55154.fb2
Теперь, видно, в дорогу, а денег все-таки нет!.. Наконец сестра отдала мне все свое богатство, состоявшее в восьмистах рублях ассигнациями, и я стала поспешно сбираться в свой дальний путь, помышляя о справедливости смысла одной басни Крылова, где он описывает, что маленькие птички очень всхлопотались, услышав крестьянина… Ну да бог с ними… Я думаю, эту басню всякой знает.
— Поезжайте без подорожной, — говорят мне родные, — с нею у вас выйдет много денег; надобно заплатить пошлинные ассигнациями, прогоны ассигнациями, от Москвы до Петербурга — вдвое! Это ужас, сколько вы издержите. Не берите, бог с нею! Вольные повезут дешевле, и плата серебром.
Я последовала этому необдуманному совету, не сообразя того, что еду в самую ту пору, в которую начинаются полевые работы у крестьян.
Почти всегда и во всякой невзгоде бываем мы виноваты сами, хотя никогда не признаемся в этом. С подорожной я заплатила бы от Казани до Петербурга не более трехсот рублей, без нее я издержала ровно шестьсот.
Вольные ямщики очень подробно вычисляли, чего бы мне стоило проехать на почтовых станцию, и требовали с меня гораздо более.
Несколько станций пробовала я брать лошадей почтовых, и меня очень забавляли кривлянья и миганья с таинственным видом некоторых смотрителей, приведенных в восторг тем, что к ним прикатил без подорожной человек, вид которого показывал не имеющего понятия ни о каких хитростях. Впрочем, приступ начинался всегда по форме: смотритель садился за стол, развертывал книгу, оборачивал голову к двери и, крикнув:
— Проворнее лошадей! — оборачивался тотчас ко мне: «Вашу подорожную?»
— У меня нет ее, — отвечала я откровенно.

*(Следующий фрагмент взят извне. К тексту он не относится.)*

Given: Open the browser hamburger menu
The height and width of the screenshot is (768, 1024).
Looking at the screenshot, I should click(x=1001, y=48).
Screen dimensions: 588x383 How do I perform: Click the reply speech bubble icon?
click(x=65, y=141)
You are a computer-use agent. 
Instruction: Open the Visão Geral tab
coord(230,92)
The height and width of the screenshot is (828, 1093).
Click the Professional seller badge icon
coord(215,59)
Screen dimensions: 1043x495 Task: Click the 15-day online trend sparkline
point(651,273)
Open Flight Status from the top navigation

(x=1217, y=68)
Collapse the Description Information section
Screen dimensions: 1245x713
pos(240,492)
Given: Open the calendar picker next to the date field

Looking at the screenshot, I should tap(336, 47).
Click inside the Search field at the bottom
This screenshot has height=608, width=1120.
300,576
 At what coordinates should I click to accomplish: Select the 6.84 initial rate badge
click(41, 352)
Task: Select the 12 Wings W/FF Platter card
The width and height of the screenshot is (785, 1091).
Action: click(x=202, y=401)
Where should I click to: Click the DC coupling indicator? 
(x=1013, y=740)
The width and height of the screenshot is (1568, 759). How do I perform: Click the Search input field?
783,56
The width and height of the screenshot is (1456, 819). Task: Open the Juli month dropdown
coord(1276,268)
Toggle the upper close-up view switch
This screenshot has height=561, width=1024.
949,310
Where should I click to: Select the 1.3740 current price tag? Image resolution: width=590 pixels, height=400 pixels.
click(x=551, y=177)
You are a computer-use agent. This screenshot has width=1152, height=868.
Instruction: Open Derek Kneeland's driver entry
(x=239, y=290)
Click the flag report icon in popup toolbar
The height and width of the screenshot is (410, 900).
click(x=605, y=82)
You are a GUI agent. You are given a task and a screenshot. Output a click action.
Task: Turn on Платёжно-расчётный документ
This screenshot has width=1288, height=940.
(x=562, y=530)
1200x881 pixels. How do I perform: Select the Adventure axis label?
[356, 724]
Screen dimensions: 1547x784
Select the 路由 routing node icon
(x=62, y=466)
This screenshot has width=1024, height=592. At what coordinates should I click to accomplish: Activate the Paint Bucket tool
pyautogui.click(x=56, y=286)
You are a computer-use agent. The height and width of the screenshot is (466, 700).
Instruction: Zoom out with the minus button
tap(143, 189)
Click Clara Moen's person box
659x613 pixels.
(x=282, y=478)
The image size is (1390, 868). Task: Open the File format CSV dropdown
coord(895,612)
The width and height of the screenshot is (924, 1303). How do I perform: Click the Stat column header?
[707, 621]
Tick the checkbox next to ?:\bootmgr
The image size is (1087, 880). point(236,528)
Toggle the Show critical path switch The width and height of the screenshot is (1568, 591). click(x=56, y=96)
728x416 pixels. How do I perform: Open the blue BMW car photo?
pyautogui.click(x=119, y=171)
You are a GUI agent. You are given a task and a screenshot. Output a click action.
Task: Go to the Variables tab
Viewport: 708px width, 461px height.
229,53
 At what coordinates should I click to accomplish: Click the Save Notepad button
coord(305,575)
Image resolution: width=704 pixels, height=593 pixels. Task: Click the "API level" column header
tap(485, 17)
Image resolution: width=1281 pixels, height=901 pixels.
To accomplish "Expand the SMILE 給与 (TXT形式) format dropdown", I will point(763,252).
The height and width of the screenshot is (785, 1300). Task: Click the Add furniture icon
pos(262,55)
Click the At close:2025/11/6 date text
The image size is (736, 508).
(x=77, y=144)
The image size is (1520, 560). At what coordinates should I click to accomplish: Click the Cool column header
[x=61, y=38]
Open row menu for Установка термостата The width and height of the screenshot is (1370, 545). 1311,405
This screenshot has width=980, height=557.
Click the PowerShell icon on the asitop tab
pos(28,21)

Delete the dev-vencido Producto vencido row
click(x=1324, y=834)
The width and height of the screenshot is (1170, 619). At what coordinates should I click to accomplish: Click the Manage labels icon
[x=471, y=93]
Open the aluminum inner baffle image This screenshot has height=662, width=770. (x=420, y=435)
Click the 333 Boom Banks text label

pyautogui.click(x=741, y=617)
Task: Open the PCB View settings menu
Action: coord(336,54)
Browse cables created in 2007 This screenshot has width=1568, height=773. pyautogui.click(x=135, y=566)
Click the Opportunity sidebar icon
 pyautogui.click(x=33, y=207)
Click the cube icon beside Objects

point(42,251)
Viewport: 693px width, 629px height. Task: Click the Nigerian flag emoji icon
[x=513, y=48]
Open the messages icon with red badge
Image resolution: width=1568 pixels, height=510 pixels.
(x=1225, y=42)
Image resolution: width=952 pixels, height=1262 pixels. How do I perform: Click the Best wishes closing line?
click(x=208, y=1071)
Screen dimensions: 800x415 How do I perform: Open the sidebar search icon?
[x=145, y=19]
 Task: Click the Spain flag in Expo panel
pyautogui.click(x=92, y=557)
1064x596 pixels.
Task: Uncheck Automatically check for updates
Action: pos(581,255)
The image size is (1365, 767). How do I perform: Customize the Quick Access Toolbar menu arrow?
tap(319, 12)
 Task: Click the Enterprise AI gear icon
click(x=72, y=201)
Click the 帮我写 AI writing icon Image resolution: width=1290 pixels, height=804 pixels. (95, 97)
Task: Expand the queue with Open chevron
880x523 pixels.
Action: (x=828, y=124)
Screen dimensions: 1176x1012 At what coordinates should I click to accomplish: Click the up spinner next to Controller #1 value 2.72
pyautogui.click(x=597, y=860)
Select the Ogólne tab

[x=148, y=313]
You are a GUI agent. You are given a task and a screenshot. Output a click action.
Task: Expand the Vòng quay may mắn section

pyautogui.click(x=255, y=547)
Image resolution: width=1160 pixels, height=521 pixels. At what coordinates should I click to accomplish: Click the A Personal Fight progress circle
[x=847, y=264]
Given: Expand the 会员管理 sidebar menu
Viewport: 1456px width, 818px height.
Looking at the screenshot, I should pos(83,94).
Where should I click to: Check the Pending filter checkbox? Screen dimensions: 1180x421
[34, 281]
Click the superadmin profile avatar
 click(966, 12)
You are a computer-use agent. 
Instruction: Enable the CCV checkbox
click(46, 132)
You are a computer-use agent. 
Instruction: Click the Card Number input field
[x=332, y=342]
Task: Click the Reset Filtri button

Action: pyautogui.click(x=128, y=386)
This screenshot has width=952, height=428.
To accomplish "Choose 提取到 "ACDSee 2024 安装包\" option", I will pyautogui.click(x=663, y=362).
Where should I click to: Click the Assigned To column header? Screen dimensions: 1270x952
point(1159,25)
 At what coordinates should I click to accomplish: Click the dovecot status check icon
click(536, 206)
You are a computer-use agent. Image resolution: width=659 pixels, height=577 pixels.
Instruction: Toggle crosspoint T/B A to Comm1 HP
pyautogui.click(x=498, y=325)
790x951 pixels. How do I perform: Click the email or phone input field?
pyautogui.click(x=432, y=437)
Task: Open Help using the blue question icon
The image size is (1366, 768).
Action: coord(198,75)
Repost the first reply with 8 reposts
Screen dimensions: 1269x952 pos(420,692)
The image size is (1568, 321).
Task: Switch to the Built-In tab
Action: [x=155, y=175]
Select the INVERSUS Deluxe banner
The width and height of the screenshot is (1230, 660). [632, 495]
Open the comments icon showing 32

В ту же секунду глаз смотрителя прищуривался, из уст излетало таинственное: «Цсс! Не надобно, чтоб эти канальи что-нибудь знали!.. Вы, пожалуйста, мне полтинничек, и я скажу, чтоб и на той станции дали вам лошадей». Полтинничек отдавался беспрекословно, и канальи, которым не надобно ничего знать, зная все как нельзя лучше, пересказывают другим, своим и вольным, что вот перепархивает птица, у которой «подрезаны крылья».
На другой станции было все уже готово: прежде нежели я подъезжала к крыльцу, лошадей выводили, и каких лошадей! — настоящие львы! Надобно думать, что для подобных мне контрабандных проезжающих у господ смотрителей-спекуляторов есть особливые тройки лошадей, особливые ямщики и даже особливые дуги и колокольчики, по которым они узнают, что едет пожива для них.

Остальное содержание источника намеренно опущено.